Я уже упоминал, что он зашел ко мне как-то во второй половине августа 1958 года прочесть свою поэму «Рубрук в Монголии». Эта полная пышных и неожиданных образов поэма вся пронизана веселым обожанием жизни, и он смеялся, читая ее. Слыша его смех, я подумал, что наконец-то он начал справляться с горем, угнетавшим его более двух лет.
И он, кажется, действительно с ним
— И ему будет лучше, и мне, — сказал он. — Я ведь должен и о себе подумать. Я ведь еще могу жениться.
Не знаю, имел ли он кого-нибудь на примете, говоря о своем намерении жениться. Думаю, что никакой определенной женщины за этим не стояло. Просто в этой фразе выразилось то, что Катерины Васильевны он больше не ждет.
========================
**ЦЕЛЬ ЗАДАНИЯ:** Повторите дословно отрывок исходного текста от слов «Я уже упоминал, что» до слов «еще могу жениться.».

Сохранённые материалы
========================
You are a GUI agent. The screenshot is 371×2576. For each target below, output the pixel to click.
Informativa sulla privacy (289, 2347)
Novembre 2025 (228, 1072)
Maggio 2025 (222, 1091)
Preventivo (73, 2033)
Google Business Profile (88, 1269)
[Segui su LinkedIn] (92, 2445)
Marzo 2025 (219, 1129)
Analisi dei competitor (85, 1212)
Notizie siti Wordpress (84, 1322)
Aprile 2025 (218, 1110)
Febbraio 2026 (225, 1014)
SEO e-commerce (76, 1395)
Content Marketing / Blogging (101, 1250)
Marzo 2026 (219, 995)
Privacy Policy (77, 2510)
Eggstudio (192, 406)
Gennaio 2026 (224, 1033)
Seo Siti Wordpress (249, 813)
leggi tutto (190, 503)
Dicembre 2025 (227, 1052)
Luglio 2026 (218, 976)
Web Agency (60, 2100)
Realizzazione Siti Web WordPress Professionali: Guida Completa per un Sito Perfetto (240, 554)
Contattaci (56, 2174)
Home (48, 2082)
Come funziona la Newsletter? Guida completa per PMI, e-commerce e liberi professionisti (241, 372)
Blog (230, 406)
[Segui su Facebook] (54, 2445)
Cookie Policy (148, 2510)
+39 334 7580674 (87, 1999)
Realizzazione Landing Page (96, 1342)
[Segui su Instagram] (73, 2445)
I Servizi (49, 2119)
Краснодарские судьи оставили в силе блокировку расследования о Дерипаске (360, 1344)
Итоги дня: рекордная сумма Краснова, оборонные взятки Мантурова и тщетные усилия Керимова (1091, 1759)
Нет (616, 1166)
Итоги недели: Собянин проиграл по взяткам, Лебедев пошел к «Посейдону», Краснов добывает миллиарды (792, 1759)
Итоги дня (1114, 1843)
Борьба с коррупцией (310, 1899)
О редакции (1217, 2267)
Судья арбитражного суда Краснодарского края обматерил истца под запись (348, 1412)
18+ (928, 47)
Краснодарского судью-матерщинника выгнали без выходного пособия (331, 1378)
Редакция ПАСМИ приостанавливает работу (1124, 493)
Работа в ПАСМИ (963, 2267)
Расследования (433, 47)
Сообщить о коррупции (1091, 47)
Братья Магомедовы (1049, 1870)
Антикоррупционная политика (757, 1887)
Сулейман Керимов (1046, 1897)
========================
**ОТВЕТ К ЗАДАНИЮ:**
Я уже упоминал, что он зашел ко мне как-то во второй половине августа 1958 года прочесть свою поэму «Рубрук в Монголии». Эта полная пышных и неожиданных образов поэма вся пронизана веселым обожанием жизни, и он смеялся, читая ее. Слыша его смех, я подумал, что наконец-то он начал справляться с горем, угнетавшим его более двух лет.
И он, кажется, действительно с ним
— И ему будет лучше, и мне, — сказал он. — Я ведь должен и о себе подумать. Я ведь еще могу жениться.